- _Page extract_
= = =
Members view flexible initiative as lifeline to ease financial burden and help bolster retirement savings

PETALING JAYA: The much-anticipated introduction of the Employees Provident Fund (EPF) new Account 3, also known as the “Flexible Account,” which is set to be announced by the end of April, has garnered public support.

Under the revised system, monthly contributions will be distributed across three accounts – 75% into Account 1, 15% into Account 2, and the remaining 10% into the new Account 3.

Account 3 is likened to a savings account, facilitating easy withdrawals, though members have the option to transfer funds to Accounts 1 and 2 to optimise capital gains.

Among those eagerly waiting for the announcement is 42-year-old industrial engineer Ahmad Mustakim Ainuddin. He welcomed the introduction of Account 3 as a means to bolster his retirement savings.

“Balancing my children’s educational expenses and my parents’ medical costs with just my income and my wife’s salary is challenging. Despite our efforts, there are times when we struggle. I have been employed for nearly 20 years and I am considering withdrawing from my EPF for the first time.”

Ahmad Mustakim hopes that the funds from Account 3 will provide some relief, whether it is to cover his children’s tuition fees or his parents’ monthly medical bills.

Similarly, single parent Nur Roslyana Abdul Manaf, 38, who is raising two children, said she views Account 3 as a lifeline to overcome her financial strain.

“With two children to support on a single income, managing household expenses and their educational expenses is difficult. There are days when I worry about not being able to foot all my bills, so this account brings me a ray of hope.”

In expressing support for the initiative, Nusantara Strategic Research Academy senior fellow Prof Dr Azmi Hassan said with Account 3, EPF contributors can withdraw funds whenever they need, making access to money easier.

“The allocation to Account 1 has increased from 70% to 75%, while Account 2’s share has decreased from 30% to 15%.

“With Account 1’s share now increased, the overall retirement security for contributors is preserved. This is a critical aspect for retirement savings.”

While Azmi stressed that the primary focus of EPF savings should be on bolstering retirement funds, “reducing the allocation to Account 2, which is earmarked for matters such as education, simplifies the withdrawal process.

“Maintaining retirement funds is crucial because when individuals have sufficient savings to support themselves in retirement, it reduces the strain on public resources and allows the government to allocate budgets for other pressing needs and priorities.
= = =
- _Available data_

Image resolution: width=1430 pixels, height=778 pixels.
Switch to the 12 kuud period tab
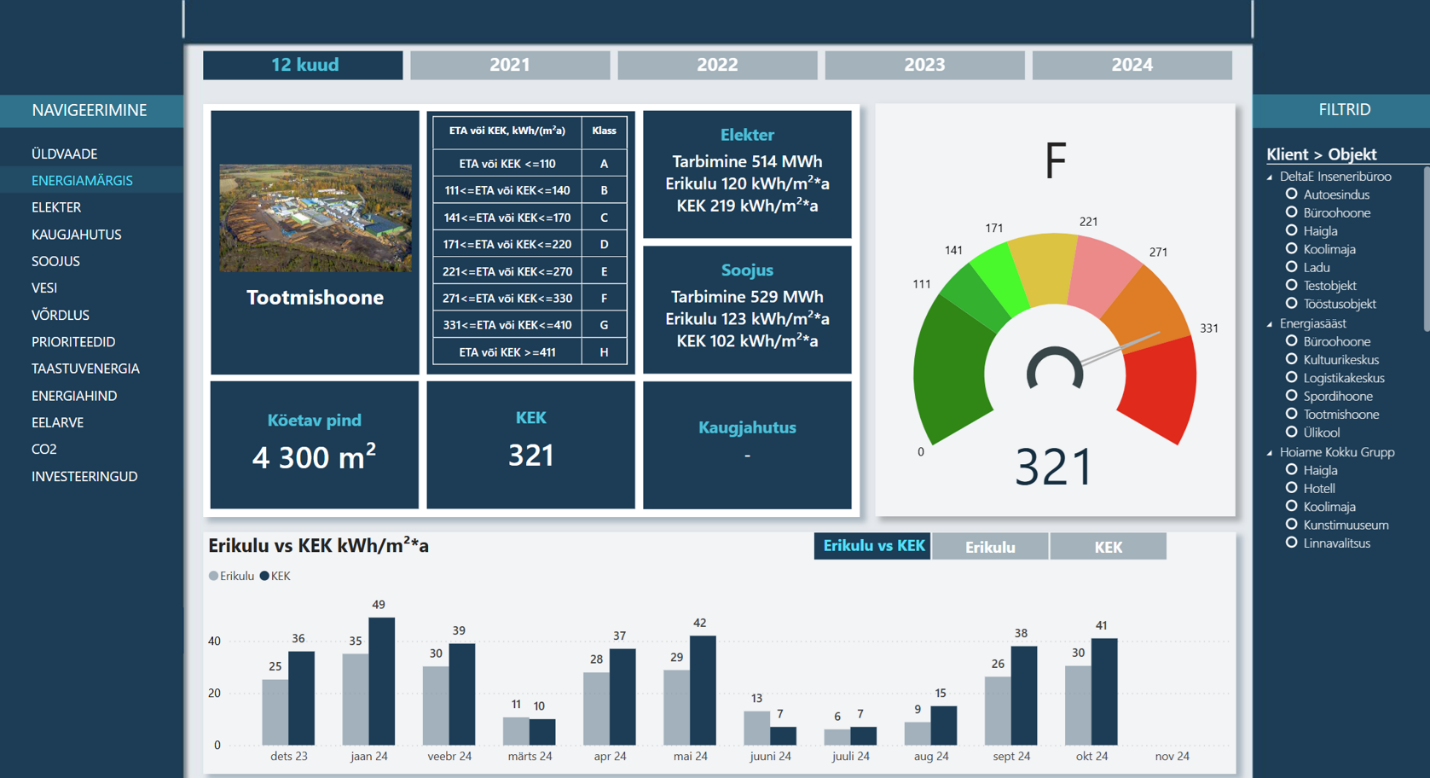pyautogui.click(x=304, y=65)
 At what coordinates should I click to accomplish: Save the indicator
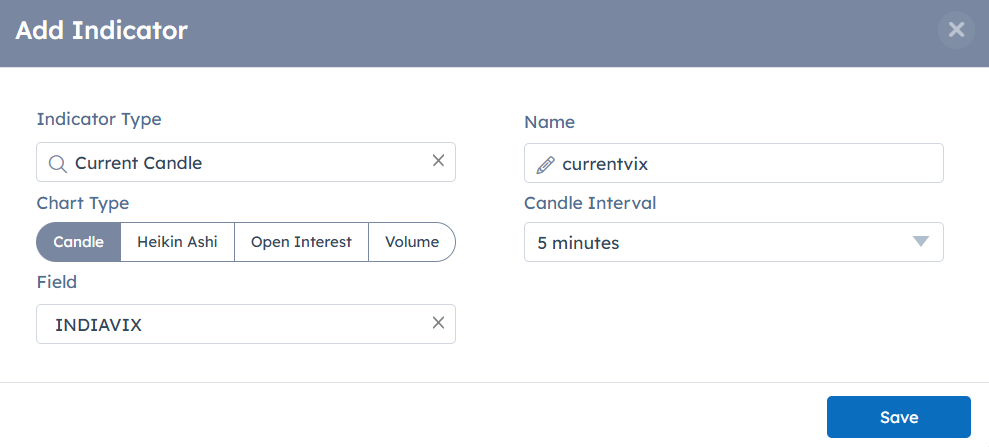(898, 417)
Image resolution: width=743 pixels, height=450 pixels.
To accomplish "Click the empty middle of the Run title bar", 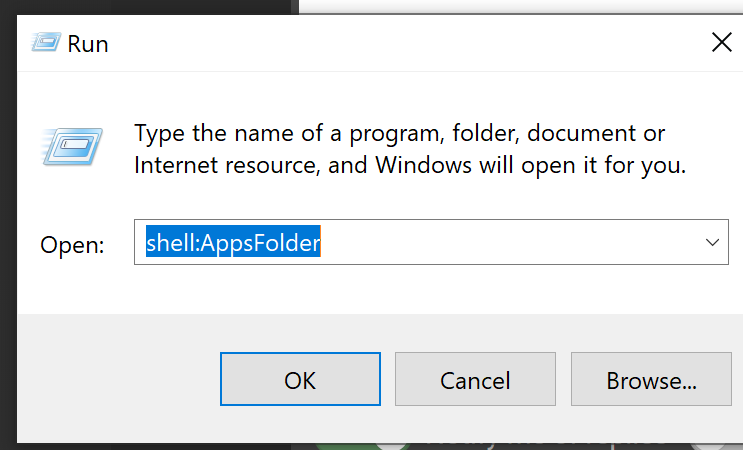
= = =
- _Questions on the material_
(1) Answer these questions from the EPF Account 3 article:
(a) What percentage of monthly contributions will go into Account 3?
(b) For how long has Ahmad Mustakim Ainuddin been employed?
(c) According to Azmi Hassan, what was Account 2's share before it decreased?
(2) Print the passage of the EPF Account 3 article between "Among those eagerly" and "monthly medical bills.", inclusive, without any changes.
The data plays no part in this work.

- _Responses per task_
(1)
(a) 10%
(b) Nearly 20 years
(c) 30%

(2)
Among those eagerly waiting for the announcement is 42-year-old industrial engineer Ahmad Mustakim Ainuddin. He welcomed the introduction of Account 3 as a means to bolster his retirement savings.

“Balancing my children’s educational expenses and my parents’ medical costs with just my income and my wife’s salary is challenging. Despite our efforts, there are times when we struggle. I have been employed for nearly 20 years and I am considering withdrawing from my EPF for the first time.”

Ahmad Mustakim hopes that the funds from Account 3 will provide some relief, whether it is to cover his children’s tuition fees or his parents’ monthly medical bills.